-- START OF GIVEN RECORDS --

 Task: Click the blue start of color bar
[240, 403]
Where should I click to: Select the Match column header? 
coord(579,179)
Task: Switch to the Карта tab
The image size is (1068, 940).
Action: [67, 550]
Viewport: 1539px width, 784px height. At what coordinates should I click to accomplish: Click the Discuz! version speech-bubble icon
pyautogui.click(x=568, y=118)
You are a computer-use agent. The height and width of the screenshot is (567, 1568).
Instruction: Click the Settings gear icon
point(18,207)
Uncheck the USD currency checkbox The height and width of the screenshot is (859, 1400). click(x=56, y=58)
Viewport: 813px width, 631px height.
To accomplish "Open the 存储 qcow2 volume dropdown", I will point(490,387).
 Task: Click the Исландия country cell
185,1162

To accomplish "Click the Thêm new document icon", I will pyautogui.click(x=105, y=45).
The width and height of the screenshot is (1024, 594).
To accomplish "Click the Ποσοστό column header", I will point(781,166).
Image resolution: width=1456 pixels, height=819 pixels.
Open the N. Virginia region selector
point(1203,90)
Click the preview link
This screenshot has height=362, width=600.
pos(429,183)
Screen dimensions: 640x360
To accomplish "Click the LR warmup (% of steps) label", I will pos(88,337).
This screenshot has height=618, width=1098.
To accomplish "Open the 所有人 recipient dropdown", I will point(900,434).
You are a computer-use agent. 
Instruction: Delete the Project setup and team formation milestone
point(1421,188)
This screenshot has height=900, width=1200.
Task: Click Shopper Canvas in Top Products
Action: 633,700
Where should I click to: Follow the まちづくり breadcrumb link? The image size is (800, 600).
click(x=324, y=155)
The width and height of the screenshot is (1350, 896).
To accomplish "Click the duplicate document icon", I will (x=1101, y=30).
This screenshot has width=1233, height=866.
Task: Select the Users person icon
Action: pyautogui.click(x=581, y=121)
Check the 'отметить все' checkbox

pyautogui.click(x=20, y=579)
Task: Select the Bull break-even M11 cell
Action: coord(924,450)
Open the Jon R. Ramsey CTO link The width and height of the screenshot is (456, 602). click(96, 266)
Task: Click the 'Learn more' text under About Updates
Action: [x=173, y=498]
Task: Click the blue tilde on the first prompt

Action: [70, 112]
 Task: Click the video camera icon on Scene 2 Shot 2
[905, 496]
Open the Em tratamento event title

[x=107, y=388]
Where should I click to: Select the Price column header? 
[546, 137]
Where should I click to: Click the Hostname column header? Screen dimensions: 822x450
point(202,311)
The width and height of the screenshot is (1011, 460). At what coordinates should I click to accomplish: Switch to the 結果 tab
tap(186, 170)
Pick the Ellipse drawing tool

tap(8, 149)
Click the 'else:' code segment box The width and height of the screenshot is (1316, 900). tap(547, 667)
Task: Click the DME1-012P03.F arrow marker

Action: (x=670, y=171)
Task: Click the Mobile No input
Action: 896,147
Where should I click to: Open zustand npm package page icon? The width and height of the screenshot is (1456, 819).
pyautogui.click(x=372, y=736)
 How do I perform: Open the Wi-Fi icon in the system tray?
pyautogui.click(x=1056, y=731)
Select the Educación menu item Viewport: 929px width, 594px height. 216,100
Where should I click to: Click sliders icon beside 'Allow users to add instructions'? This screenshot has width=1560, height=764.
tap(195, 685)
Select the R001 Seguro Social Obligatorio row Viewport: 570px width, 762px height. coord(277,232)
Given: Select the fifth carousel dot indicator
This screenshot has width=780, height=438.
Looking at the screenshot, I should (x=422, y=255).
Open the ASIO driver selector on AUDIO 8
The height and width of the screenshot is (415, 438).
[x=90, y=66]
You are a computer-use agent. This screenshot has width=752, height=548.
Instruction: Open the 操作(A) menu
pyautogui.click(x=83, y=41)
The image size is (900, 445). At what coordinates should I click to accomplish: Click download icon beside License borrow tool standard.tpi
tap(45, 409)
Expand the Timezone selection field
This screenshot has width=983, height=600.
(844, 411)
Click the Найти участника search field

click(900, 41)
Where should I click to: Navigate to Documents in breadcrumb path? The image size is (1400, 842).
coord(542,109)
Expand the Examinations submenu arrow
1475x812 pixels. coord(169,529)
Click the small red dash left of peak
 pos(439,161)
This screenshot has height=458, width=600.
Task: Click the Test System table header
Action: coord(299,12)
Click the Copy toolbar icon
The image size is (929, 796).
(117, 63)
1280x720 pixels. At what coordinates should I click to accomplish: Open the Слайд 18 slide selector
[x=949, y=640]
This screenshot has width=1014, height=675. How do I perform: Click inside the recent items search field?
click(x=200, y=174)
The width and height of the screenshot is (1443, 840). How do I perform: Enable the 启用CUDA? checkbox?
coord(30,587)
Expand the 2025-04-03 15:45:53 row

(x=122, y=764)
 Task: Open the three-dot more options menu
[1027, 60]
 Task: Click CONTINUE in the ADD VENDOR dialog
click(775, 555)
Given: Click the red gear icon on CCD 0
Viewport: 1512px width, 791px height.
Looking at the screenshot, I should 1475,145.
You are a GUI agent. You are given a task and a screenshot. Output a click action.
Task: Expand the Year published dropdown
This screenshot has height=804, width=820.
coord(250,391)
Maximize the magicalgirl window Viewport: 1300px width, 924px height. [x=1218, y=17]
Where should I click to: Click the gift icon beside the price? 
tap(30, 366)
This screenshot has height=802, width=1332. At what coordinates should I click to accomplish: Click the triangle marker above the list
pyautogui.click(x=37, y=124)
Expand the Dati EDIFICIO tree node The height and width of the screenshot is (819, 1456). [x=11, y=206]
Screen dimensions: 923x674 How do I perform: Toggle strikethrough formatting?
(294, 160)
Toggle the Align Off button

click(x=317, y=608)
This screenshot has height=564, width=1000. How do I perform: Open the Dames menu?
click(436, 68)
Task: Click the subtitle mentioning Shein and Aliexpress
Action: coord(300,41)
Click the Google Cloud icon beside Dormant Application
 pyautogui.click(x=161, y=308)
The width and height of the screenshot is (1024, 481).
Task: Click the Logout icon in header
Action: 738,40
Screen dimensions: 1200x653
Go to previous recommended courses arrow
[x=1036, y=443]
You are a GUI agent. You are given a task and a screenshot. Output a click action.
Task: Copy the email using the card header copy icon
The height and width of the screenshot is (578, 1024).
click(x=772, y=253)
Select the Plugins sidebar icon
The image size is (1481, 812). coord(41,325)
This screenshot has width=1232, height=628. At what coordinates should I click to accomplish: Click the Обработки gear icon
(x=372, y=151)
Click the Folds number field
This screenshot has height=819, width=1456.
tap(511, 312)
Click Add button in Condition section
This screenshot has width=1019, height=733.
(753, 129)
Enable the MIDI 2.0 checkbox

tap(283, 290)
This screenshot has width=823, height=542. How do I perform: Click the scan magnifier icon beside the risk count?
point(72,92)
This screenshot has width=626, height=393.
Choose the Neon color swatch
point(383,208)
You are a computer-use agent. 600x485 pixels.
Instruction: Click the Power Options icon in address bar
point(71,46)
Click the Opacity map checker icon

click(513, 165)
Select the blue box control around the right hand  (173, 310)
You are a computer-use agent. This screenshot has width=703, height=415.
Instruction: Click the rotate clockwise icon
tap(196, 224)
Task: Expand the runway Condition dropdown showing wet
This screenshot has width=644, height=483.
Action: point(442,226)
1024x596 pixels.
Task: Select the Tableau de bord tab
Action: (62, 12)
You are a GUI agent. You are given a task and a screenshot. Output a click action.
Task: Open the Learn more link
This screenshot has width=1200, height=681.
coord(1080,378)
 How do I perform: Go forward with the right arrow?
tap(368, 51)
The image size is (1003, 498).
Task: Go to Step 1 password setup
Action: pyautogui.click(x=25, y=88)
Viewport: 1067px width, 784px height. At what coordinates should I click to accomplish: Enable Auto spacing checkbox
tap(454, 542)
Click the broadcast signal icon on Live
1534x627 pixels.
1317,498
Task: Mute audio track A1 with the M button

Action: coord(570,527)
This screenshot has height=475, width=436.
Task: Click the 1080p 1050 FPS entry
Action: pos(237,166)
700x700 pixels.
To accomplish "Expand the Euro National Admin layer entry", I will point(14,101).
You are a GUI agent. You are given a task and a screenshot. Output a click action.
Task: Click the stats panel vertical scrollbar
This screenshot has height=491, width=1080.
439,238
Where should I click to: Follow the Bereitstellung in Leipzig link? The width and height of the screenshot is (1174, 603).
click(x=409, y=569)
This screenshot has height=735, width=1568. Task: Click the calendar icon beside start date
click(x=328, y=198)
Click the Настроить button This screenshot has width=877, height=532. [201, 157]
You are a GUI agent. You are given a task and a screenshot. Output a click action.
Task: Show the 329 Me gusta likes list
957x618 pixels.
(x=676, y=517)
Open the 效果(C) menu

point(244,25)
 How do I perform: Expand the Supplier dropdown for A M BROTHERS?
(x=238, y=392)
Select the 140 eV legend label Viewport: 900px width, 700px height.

-- END OF GIVEN RECORDS --

PROBLEM REQUIREMENTS —
Replace "Expand" with "Open" in the lines from the one containing "Select the R001" to the one containing "1475x812 pixels. coord(169,529)", and give those lines again with everything else unchanged.

ANSWER TO THIS TASK —
Select the R001 Seguro Social Obligatorio row Viewport: 570px width, 762px height. coord(277,232)
Given: Select the fifth carousel dot indicator
This screenshot has width=780, height=438.
Looking at the screenshot, I should (x=422, y=255).
Open the ASIO driver selector on AUDIO 8
The height and width of the screenshot is (415, 438).
[x=90, y=66]
You are a computer-use agent. This screenshot has width=752, height=548.
Instruction: Open the 操作(A) menu
pyautogui.click(x=83, y=41)
The image size is (900, 445). At what coordinates should I click to accomplish: Click download icon beside License borrow tool standard.tpi
tap(45, 409)
Open the Timezone selection field
This screenshot has width=983, height=600.
(844, 411)
Click the Найти участника search field

click(900, 41)
Where should I click to: Navigate to Documents in breadcrumb path? The image size is (1400, 842).
coord(542,109)
Open the Examinations submenu arrow
1475x812 pixels. coord(169,529)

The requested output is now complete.